- [Directive]:
Edit the records below by changing "The height and width of the screenshot is" to "The screenshot's height and width are" wherever it occurs, and keep every other part the same.

- [Raw data]:
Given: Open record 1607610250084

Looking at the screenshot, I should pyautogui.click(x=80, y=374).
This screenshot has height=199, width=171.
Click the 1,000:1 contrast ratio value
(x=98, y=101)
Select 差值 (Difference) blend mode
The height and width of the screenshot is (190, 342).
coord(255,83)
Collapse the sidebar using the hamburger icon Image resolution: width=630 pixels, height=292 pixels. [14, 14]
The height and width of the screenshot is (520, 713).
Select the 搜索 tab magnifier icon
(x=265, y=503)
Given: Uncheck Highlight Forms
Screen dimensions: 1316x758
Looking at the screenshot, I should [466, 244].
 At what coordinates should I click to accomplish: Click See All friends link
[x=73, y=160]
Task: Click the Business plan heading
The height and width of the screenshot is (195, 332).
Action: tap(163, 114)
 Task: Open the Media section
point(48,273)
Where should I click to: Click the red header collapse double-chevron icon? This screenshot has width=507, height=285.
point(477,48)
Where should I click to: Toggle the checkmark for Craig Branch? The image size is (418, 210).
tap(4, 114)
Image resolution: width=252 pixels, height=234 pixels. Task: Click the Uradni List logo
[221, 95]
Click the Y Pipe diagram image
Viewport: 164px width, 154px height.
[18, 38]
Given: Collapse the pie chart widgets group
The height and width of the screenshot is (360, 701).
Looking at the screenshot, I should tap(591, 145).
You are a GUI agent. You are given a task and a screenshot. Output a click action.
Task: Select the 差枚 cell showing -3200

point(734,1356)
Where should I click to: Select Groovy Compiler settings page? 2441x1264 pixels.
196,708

- [Answer to the task]:
Given: Open record 1607610250084

Looking at the screenshot, I should pyautogui.click(x=80, y=374).
This screenshot has height=199, width=171.
Click the 1,000:1 contrast ratio value
(x=98, y=101)
Select 差值 (Difference) blend mode
The screenshot's height and width are (190, 342).
coord(255,83)
Collapse the sidebar using the hamburger icon Image resolution: width=630 pixels, height=292 pixels. [14, 14]
The screenshot's height and width are (520, 713).
Select the 搜索 tab magnifier icon
(x=265, y=503)
Given: Uncheck Highlight Forms
Screen dimensions: 1316x758
Looking at the screenshot, I should [466, 244].
 At what coordinates should I click to accomplish: Click See All friends link
[x=73, y=160]
Task: Click the Business plan heading
The screenshot's height and width are (195, 332).
Action: tap(163, 114)
 Task: Open the Media section
point(48,273)
Where should I click to: Click the red header collapse double-chevron icon? This screenshot has width=507, height=285.
point(477,48)
Where should I click to: Toggle the checkmark for Craig Branch? The image size is (418, 210).
tap(4, 114)
Image resolution: width=252 pixels, height=234 pixels. Task: Click the Uradni List logo
[221, 95]
Click the Y Pipe diagram image
Viewport: 164px width, 154px height.
[18, 38]
Given: Collapse the pie chart widgets group
The screenshot's height and width are (360, 701).
Looking at the screenshot, I should tap(591, 145).
You are a GUI agent. You are given a task and a screenshot. Output a click action.
Task: Select the 差枚 cell showing -3200

point(734,1356)
Where should I click to: Select Groovy Compiler settings page? 2441x1264 pixels.
196,708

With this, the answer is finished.